Art Tripper

MFA Boston Receives Gift of Chinese Artworks

When was the last time you received a present or you gave a present to someone? How did it feel like? I am pretty sure it felt amazing but most importantly it is unforgettable. We gift other people for various reasons: to congratulate them or just to remind them how much they mean to us. Gifts are beautiful and it is with no doubt that we all love them. The surprise element in them makes them special. They make us feel remembered, recognized and above all loved. Coming from our friends, colleagues, family or fiancées they will never be unfashionable and we always treasure those who gift us. Gifting each other is basically one of the privileges we get to have as human beings. It comes from the heart which means it is something worth doing.

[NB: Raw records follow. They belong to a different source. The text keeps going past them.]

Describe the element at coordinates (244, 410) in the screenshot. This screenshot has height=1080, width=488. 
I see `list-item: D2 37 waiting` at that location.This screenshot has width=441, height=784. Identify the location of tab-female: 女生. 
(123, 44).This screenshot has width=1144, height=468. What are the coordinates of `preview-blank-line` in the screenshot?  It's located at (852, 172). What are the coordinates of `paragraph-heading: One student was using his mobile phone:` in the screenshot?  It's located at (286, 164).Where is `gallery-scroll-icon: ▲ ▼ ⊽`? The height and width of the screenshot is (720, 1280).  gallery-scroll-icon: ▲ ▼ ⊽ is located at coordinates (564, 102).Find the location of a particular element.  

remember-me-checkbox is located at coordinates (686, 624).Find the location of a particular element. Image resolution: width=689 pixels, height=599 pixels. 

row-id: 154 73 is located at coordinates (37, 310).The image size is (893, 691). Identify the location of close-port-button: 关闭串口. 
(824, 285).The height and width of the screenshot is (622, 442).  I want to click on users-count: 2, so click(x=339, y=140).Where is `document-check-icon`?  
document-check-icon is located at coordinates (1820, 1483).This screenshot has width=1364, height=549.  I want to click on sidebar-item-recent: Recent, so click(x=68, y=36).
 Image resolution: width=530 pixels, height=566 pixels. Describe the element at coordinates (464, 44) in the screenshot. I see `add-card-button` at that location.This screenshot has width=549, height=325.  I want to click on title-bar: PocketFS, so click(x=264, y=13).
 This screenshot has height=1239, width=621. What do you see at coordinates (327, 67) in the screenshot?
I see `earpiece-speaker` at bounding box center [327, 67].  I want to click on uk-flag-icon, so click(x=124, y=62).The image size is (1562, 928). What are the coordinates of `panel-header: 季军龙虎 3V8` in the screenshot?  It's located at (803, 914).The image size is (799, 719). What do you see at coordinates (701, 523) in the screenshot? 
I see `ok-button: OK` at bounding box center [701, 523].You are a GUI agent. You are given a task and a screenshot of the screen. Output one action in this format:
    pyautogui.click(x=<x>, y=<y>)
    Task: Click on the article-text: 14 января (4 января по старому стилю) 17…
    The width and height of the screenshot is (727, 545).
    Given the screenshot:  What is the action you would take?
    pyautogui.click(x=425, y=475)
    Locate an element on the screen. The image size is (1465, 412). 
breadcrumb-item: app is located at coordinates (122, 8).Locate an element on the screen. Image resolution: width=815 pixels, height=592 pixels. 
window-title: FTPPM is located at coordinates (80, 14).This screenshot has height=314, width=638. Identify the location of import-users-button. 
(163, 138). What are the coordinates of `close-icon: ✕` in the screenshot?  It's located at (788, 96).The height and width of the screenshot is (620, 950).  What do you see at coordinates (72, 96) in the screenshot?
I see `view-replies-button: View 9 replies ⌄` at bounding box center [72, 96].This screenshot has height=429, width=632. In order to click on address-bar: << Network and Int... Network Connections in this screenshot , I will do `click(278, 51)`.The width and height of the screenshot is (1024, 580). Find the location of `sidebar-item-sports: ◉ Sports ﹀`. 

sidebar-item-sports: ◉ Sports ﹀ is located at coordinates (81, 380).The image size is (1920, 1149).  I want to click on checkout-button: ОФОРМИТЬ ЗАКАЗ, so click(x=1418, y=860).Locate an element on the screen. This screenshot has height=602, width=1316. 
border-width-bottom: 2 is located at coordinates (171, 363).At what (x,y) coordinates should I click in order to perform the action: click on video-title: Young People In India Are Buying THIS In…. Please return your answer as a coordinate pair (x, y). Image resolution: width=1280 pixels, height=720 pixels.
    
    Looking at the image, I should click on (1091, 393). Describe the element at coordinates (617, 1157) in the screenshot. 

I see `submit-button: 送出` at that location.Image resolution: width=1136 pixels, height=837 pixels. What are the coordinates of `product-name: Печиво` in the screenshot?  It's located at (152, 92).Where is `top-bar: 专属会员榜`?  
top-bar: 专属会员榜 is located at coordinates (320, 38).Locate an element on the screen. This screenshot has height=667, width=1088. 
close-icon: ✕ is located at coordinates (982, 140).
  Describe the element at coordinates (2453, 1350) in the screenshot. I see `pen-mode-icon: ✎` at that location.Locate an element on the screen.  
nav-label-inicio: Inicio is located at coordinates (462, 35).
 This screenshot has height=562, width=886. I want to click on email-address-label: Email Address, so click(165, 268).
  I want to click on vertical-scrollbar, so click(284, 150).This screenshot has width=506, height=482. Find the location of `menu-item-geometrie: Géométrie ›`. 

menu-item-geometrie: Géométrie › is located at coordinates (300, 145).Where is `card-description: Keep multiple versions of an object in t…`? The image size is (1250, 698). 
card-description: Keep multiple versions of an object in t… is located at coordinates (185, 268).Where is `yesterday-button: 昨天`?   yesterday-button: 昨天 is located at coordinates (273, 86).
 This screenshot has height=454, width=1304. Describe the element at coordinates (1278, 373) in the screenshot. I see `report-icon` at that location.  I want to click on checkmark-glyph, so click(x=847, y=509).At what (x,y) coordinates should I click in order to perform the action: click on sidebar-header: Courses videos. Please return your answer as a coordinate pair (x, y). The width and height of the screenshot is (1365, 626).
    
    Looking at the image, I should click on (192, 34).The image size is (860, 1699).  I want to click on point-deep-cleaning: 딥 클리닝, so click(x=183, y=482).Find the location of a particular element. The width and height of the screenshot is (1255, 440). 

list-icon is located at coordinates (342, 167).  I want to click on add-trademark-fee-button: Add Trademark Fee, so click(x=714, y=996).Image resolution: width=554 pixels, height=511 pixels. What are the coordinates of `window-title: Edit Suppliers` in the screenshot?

The Museum of Fine Arts was also as excited as you become after being gifted. It has received a gift of 183 Chinese artworks by collector Wan-go H.C. The works that date from 1,300 years ago comprise of 130 paintings, 31 works of calligraphy, 18 ink rubbings and four textiles.

Wan-go H.C is a great-great-grandson of the original owner Weng, Tonghe who showed major interest in art and even spent a large percentage of his salary to buy art. Some of the works in the collection gifted to the museum are works by Wang Hui and Jiao Bingzhen titled Portrait of An Qi in his garden (1698) and a hand scroll by Hua Yan titled Autumn Boating moon (1748) among others.

The museum’s senior curator of Chinese art Nancy Berliner is certain that the collection of works will attract more people to the museum during the viewing. The value of those works is however not known but it is one of the most significant gifts to the museum.

Shri Radhe Maa once said that the true value of a gift is the sentiment behind the gifting and for Wan-go Weng, MFA Boston is the one place he loved to visit ever since he was young and he is thrilled to see the artworks together and safe in the museum that he loved to visit most. Highlights from the Weng Collection will be on view at the MFA in fall 2019.